昨年4月1日のパワハラ防止法(労働施策総合推進法)の全面施行により、中小企業でも「ハラスメント相談窓口」が設置されたかと思います。
しかしながら、相談窓口が設置されたからといって、それだけでよいわけではありません。
「雇用管理上講ずべき措置」には「相談に対する適切な対応」が求められています。
被害者が相談窓口担当者に相談する一次対応が適切に行われませんと、被害者を傷づけたり、不信感を与えてしまい、トラブルに発展してしまう最悪の事態にもなりかねません。
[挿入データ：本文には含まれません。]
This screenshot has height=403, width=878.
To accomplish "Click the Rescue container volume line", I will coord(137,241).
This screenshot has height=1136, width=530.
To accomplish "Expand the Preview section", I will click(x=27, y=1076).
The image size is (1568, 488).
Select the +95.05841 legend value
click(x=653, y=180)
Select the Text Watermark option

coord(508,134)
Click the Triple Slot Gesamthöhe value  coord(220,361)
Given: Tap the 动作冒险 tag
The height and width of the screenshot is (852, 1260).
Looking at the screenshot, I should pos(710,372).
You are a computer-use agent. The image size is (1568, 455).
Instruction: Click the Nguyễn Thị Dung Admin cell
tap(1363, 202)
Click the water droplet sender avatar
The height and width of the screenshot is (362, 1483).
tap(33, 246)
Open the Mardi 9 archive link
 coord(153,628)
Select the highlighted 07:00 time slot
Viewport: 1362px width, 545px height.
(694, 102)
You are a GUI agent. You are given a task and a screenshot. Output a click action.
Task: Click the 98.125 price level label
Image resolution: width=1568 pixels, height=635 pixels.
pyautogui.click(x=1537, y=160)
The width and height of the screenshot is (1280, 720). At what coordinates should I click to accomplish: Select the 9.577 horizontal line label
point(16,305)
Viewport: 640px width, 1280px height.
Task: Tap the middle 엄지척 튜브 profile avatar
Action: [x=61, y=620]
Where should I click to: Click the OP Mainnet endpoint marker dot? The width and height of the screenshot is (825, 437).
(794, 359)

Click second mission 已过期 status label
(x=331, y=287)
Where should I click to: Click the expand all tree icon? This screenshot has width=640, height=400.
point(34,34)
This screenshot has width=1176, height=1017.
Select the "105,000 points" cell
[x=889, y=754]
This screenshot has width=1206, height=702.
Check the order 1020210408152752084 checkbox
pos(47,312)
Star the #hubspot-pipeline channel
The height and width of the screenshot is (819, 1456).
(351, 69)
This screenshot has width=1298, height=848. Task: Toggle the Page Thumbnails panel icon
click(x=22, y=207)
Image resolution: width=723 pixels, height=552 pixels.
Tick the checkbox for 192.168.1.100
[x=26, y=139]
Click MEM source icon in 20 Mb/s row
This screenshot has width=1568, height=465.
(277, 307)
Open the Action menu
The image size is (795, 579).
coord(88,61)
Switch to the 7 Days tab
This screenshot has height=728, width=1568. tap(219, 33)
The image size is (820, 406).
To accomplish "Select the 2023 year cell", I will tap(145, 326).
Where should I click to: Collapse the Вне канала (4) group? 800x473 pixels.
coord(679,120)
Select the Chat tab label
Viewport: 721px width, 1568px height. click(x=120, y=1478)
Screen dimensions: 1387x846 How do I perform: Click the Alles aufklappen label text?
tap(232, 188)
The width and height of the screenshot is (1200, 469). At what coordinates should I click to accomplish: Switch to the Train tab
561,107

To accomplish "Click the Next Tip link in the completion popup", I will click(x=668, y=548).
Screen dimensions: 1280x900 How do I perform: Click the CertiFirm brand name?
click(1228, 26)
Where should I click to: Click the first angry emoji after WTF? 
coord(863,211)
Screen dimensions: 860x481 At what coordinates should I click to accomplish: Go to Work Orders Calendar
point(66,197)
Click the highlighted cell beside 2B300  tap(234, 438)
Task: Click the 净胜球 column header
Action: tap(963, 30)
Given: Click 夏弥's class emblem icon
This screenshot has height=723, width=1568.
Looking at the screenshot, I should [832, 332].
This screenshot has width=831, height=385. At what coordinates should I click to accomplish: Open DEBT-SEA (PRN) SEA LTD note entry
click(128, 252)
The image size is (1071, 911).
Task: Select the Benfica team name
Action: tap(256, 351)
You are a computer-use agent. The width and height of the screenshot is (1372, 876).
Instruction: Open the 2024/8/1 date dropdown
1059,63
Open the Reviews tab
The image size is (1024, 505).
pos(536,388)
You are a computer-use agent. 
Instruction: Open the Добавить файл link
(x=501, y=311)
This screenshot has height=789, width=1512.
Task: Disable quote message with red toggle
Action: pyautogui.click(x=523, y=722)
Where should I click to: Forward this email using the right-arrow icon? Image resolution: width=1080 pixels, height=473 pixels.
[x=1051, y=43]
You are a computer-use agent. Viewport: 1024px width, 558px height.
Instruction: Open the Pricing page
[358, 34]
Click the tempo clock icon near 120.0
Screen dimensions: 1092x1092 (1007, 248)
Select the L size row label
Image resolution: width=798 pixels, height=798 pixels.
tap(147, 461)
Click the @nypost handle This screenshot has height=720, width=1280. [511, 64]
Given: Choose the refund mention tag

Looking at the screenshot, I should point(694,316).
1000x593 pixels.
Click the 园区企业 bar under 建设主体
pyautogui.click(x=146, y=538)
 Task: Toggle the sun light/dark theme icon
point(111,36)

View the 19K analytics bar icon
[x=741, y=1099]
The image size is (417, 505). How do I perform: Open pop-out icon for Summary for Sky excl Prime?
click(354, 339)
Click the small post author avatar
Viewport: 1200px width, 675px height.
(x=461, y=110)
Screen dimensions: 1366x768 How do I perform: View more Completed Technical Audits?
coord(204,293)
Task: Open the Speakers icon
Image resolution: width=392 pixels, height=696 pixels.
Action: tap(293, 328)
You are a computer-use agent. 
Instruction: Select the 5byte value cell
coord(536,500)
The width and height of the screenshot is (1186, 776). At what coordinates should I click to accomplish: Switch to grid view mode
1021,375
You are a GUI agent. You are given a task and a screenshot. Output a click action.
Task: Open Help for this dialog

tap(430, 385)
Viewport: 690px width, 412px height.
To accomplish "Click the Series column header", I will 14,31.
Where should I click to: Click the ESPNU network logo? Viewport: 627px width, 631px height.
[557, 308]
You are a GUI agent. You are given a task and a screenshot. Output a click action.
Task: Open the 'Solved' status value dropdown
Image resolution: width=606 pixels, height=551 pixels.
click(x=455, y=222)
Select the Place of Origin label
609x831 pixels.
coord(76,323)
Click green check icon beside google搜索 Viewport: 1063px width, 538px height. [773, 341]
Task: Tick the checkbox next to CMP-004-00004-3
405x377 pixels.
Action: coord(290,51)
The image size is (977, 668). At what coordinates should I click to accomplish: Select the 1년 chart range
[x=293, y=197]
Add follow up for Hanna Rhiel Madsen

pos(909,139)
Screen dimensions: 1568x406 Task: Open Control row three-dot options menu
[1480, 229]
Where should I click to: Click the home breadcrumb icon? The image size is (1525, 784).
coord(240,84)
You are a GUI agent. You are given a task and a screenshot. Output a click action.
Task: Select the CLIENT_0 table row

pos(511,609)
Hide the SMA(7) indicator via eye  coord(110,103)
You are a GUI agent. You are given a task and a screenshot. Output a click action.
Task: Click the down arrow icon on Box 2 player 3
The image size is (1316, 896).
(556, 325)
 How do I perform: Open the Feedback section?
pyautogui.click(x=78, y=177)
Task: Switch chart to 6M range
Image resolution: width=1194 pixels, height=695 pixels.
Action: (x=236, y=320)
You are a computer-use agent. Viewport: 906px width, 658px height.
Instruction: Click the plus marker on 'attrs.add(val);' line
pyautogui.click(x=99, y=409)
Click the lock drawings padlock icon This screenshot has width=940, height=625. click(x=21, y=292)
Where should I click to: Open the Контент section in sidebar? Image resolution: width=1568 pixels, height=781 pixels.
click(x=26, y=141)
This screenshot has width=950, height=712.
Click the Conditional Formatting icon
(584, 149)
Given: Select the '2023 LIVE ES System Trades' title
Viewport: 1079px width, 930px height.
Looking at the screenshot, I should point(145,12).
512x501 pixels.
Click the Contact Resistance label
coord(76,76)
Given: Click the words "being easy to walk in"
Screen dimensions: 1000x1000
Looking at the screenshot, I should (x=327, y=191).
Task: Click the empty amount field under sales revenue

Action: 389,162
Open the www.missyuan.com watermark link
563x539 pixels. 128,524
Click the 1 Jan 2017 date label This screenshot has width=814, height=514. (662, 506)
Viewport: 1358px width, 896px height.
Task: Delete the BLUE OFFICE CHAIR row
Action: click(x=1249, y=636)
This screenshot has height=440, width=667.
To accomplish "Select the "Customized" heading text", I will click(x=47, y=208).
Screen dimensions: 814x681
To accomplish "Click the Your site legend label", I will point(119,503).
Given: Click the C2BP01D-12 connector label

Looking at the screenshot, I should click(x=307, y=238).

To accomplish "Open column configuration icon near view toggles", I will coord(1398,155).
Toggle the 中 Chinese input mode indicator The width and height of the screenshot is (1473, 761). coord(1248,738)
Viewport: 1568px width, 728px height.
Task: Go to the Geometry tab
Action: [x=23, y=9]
その点で、「適切な対応」つまり「相談窓口担当者の役割」は極めて重要です。
◆「相談に対する適切な対応」とは
パワハラ指針には
「相談窓口においては、 被害を受けた労働者が萎縮して相談を躊躇する例もあること等も踏まえ 、 相談者の心身の状況や当該言動が行われた際の受け止めなどその認識にも配慮しながら 、 ハラスメントが現実に生じている場合だけでなく 、 発生のおそれがある場合や 、 ハラス
メントに該当するか否か微妙な場合であっても 、 広く相談に対応すること 。」
と示しています。
そして、相談窓口担当者が適切に対応することができるようにしていると認められる例として
①相談窓口担当者が相談を受けた場合 、その内容や状況に応じて 、相談窓口の担当者と人事部門とが連携を図ることができる仕組みとすること 。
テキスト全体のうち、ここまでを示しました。